- _JOUW OPDRACHT_
Werk alle items bij door overal "scrollbar" te vervangen door "scroll bar", en geef de regels verder ongewijzigd opnieuw weer.

- _OEFENMATERIAAL_
□ □ □ □

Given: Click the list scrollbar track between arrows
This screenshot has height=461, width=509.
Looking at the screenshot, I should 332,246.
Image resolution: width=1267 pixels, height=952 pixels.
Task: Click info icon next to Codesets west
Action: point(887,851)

□ □ □ □

- _RESULTAAT_
Given: Click the list scroll bar track between arrows
This screenshot has height=461, width=509.
Looking at the screenshot, I should 332,246.
Image resolution: width=1267 pixels, height=952 pixels.
Task: Click info icon next to Codesets west
Action: point(887,851)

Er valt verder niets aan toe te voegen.